WHAT IS REQUIRED: Below is a listing to copy exactly; no image goes into the copy.

====

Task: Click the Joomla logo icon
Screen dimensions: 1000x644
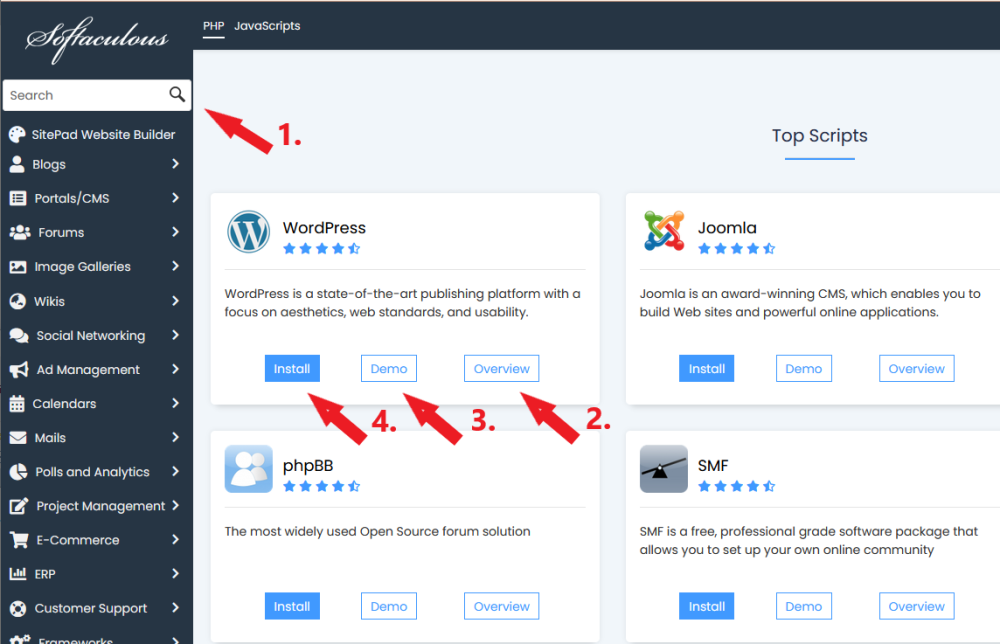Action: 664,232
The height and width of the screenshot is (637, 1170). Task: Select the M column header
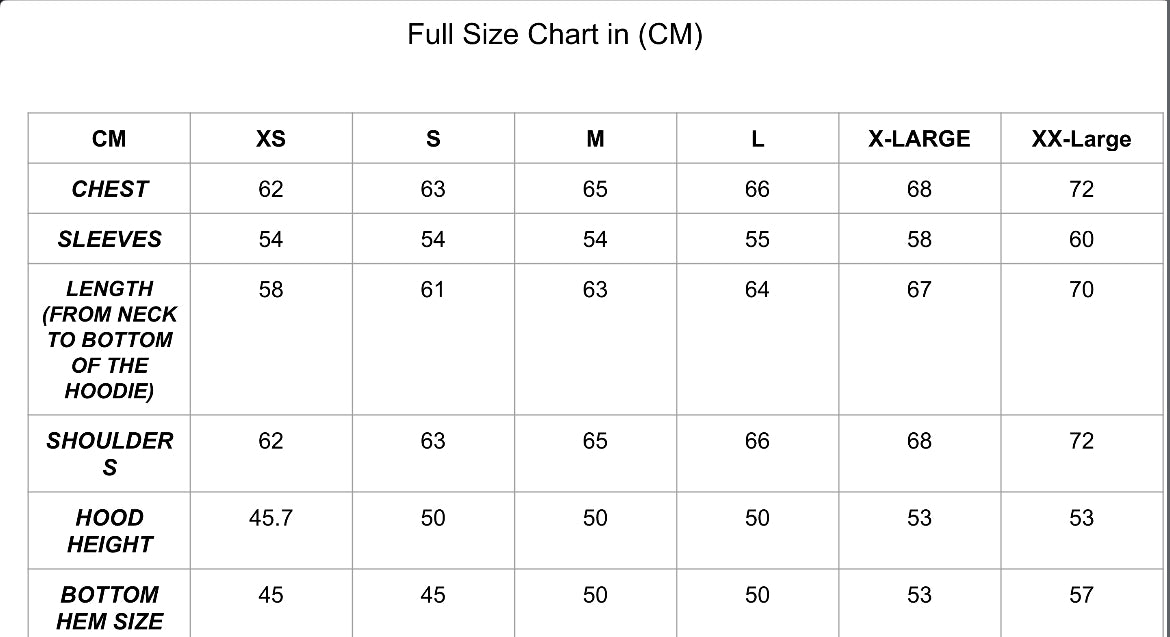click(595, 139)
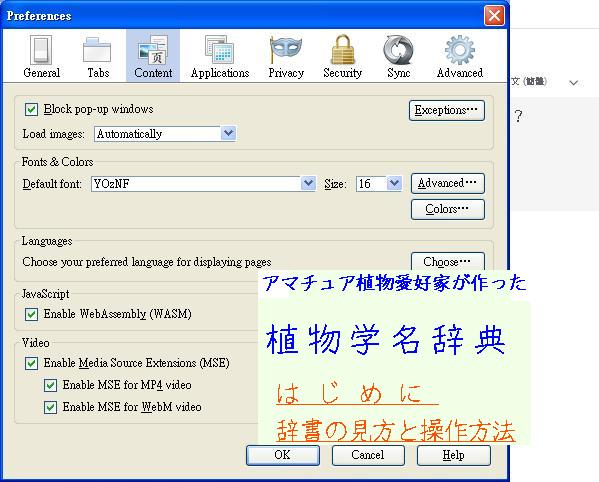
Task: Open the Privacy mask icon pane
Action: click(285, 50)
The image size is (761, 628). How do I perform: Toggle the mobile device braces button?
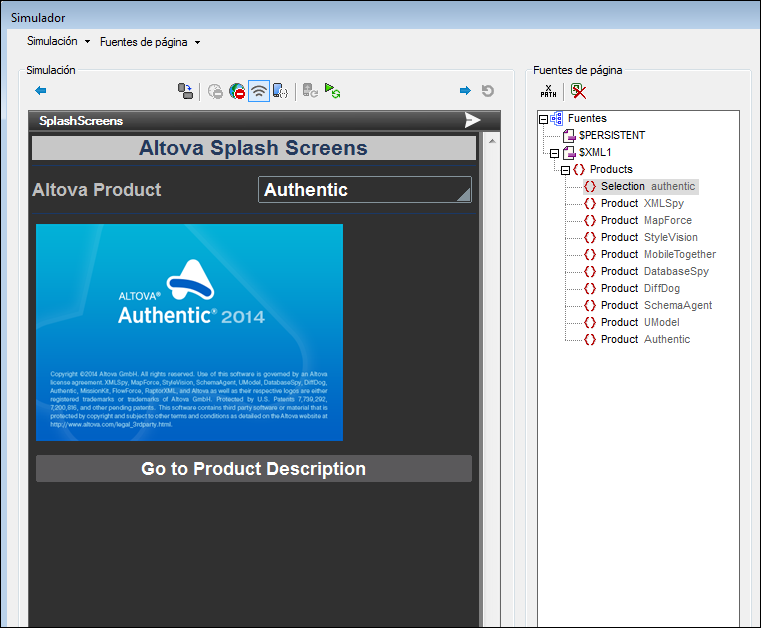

====

ANSWER SPACE:
Task: Click the Joomla logo icon
Screen dimensions: 1000x644
Action: 664,232
The height and width of the screenshot is (637, 1170). Task: Select the M column header
click(595, 139)
Task: Open the Privacy mask icon pane
Action: click(285, 50)
The image size is (761, 628). How do I perform: Toggle the mobile device braces button?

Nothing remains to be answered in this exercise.